Kyle memberikan kecupan lembut di pelipis Emmeline, memberikan sebuah nasihat yang begitu matang dan dewasa bagi pernikahan mereka.
"Orang tua memang harus dihormati, tetapi mereka tidak berhak mendikte dengan siapa kita harus menghabiskan sisa hidup kita. Semasih pilihan yang kuambil adalah pilihan yang baik—yaitu menjaga wanita yang kucintai dan membesarkan anak-anak kita di dalam perutmu ini—kenapa aku harus mendengarkan pendapat kolot orang tuaku? Kau adalah duniaku sekarang, Mrs. Stone. Jika dunia ini tidak menerimamu, maka aku akan membuat duniaku sendiri bersamamu di LA."
Emmeline tertegun, dadanya bergemuruh hebat oleh rasa haru yang meluap-luap.
Kata-kata Kyle bukan sekadar bualan romantis konyol; pria ini sedang menegaskan posisinya sebagai kepala keluarga yang siap menjadi perisai hidup bagi dirinya. Taring angkuh Dinasti Valerio yang sempat mencuat di meja makan tadi kini melunak sepenuhnya, berganti dengan senyuman manis yang begitu tulus.

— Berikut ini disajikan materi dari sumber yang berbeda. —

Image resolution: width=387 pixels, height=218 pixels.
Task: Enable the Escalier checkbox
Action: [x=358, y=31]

Emmeline melingkarkan lengan rampingnya di leher kokoh Kyle, menarik tubuh masif suaminya agar semakin menempel erat tanpa jarak pada tubuhnya.

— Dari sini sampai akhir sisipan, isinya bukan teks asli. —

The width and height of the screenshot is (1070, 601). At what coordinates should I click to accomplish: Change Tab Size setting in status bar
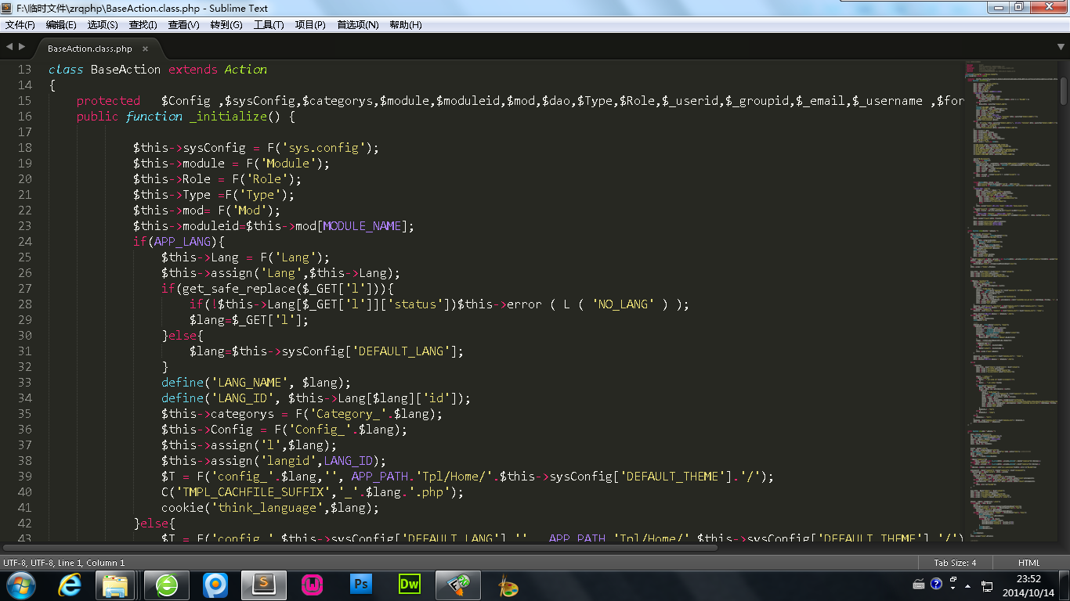[955, 563]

"Aku memegang janjimu, Kyle Stone," bisik Emmeline tepat di depan bibir ranum suaminya, matanya berkilat penuh cinta. "Satu bulan. Kita akan memberikan waktu satu bulan untuk ibumu. Setelah itu, bawa aku pulang ke rumah kita di Los Angeles."
"Dengan senang hati, Ratu-ku," sahut Kyle posesif.
Dan di bawah kesunyian lorong kastel yang megah itu, Kyle langsung membekap bibir Emmeline dalam sebuah ciuman yang lambat, dalam, dan dipenuhi gairah kepemilikan yang absolut.
Ciuman malam itu terasa begitu manis, seolah-olah Kyle sedang menyalurkan seluruh kekuatannya agar Emmeline tahu bahwa tidak ada satu pun wanita di dunia ini—termasuk pilihan ibunya—yang bisa menggeser posisinya di atas takhta hati sang Alpha tertinggi.
Tangan besar Kyle terus mengelus perut Emmeline di sepanjang ciuman mereka, berjanji untuk selalu menjaga keluarga kecilnya dari dinginnya dunia luar.